- [Your objective]: Extract every line of the records from the start through the line containing "I will coord(613,585).", and reproduce them word for word.

## begin Material

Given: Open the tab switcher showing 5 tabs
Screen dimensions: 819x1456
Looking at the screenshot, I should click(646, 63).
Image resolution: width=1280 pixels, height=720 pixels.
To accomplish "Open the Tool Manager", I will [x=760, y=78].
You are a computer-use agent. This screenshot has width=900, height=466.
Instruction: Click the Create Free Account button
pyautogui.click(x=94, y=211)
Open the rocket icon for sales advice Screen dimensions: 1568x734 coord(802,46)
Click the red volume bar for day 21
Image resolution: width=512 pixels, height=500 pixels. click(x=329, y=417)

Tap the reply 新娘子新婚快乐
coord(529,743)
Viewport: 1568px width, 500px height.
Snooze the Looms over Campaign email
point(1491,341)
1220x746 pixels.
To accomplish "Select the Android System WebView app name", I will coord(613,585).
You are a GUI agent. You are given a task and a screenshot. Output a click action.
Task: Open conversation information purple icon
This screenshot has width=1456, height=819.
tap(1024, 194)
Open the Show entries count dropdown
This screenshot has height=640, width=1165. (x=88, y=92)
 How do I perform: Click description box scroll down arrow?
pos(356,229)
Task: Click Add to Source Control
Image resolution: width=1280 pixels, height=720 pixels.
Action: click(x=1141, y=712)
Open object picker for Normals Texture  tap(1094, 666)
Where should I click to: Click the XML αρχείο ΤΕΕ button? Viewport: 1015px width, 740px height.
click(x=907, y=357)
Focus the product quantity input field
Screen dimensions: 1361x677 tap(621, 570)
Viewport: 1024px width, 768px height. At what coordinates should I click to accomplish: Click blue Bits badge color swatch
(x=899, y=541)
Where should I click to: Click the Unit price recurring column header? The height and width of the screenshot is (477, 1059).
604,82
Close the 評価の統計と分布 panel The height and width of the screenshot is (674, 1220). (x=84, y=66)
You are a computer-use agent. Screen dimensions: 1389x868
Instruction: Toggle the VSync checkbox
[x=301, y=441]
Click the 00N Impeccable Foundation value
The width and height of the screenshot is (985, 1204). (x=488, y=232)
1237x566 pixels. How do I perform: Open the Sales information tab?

## end Material

- [Response to the task]:
Given: Open the tab switcher showing 5 tabs
Screen dimensions: 819x1456
Looking at the screenshot, I should click(646, 63).
Image resolution: width=1280 pixels, height=720 pixels.
To accomplish "Open the Tool Manager", I will [x=760, y=78].
You are a computer-use agent. This screenshot has width=900, height=466.
Instruction: Click the Create Free Account button
pyautogui.click(x=94, y=211)
Open the rocket icon for sales advice Screen dimensions: 1568x734 coord(802,46)
Click the red volume bar for day 21
Image resolution: width=512 pixels, height=500 pixels. click(x=329, y=417)

Tap the reply 新娘子新婚快乐
coord(529,743)
Viewport: 1568px width, 500px height.
Snooze the Looms over Campaign email
point(1491,341)
1220x746 pixels.
To accomplish "Select the Android System WebView app name", I will coord(613,585).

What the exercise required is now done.